テレサとアリスがあまりにも美味しそうに食べるのを見て、周りはごくりとつばを飲み込んだ。アリスの食べ方は汚く、服を汚しかねないのでノアが一つ一つ口に運んでやっている。それが王族の姫のやることなのか、そんなことを言う余裕が無いほどに皆の視線は皿の上に集まっていた。

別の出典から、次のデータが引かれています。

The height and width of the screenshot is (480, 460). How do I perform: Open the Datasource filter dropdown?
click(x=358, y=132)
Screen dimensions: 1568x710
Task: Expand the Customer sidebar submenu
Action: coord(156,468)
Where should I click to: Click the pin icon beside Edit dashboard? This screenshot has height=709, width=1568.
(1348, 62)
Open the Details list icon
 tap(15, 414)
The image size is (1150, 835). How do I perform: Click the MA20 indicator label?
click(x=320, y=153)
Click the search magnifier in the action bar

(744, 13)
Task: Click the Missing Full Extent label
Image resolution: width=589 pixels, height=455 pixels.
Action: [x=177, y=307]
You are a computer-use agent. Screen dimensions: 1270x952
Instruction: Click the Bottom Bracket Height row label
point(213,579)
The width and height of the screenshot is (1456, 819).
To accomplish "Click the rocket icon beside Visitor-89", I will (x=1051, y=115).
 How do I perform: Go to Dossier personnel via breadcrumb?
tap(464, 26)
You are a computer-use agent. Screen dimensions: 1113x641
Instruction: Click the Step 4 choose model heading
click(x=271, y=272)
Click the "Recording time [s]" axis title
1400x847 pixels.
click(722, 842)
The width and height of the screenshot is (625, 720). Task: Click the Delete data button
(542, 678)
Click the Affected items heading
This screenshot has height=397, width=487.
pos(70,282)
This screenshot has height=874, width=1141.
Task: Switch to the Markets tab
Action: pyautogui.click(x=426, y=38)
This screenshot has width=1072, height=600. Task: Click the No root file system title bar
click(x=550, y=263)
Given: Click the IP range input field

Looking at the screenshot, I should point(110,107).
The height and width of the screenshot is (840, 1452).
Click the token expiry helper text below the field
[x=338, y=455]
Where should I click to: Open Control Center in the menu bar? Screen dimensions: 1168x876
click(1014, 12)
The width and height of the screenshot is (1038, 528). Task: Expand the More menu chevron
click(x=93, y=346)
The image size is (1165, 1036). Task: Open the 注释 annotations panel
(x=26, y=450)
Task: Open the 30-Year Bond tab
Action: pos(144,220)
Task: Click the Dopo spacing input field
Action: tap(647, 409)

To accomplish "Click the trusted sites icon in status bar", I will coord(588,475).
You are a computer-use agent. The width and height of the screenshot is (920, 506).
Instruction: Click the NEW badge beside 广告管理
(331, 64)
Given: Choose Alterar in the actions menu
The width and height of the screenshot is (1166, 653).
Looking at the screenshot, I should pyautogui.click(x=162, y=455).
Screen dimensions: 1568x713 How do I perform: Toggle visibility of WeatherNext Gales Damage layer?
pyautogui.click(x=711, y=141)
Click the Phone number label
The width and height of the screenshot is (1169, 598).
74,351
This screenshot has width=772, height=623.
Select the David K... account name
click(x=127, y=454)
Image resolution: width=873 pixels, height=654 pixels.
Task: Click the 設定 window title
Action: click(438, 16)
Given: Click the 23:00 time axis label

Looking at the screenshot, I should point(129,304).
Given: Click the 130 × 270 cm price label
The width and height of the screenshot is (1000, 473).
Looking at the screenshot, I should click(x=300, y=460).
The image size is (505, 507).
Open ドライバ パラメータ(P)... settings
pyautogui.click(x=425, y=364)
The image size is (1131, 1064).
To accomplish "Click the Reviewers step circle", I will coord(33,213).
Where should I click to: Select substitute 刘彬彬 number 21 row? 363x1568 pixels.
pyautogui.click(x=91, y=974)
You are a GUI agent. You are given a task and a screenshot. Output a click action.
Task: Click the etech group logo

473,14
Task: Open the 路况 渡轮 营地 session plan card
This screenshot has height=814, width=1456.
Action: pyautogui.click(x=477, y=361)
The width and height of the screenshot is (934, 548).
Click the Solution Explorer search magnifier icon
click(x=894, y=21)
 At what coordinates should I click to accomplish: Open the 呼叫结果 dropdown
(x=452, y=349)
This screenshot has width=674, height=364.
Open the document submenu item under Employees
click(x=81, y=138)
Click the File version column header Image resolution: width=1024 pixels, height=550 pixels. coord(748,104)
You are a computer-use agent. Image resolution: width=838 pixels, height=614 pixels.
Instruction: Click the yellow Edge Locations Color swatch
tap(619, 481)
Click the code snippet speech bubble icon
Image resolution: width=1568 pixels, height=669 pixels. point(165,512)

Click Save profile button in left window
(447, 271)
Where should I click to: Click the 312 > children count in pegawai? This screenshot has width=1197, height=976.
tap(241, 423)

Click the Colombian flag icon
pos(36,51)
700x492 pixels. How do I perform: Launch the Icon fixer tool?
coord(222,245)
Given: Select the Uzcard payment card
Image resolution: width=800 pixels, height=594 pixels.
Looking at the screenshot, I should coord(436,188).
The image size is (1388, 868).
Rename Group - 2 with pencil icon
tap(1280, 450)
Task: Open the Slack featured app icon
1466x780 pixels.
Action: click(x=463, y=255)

「皆さんも良かったら食べますか? よければ作りますよ。 厨房を使わせて貰ってますしね」
その言葉を待っていたと言わんばかりに表情を変える使用人達。だが表情を変えたのはテレサも同じことだった。あれだけ嫌味を言われ、酷い扱いをされているのに優しさを振りまくノアの行動が意外だったからだ。
(アリスの居場所を作ってやるには媚を売るしかない。 僕もいつまでもずっと一緒に居られるわけじゃない。 数人でも使用人達がアリスのことを受け入れてくれれば……)
そしてノアの策略にはまった使用人は半分程度だった。半分はやはり、受け入れがたいものがあるようだが、もう半分は料理の匂いにつられてアリスから離れた席に座った。ノアは出来るだけ愛想よくしながら料理を皆んなにふるまった。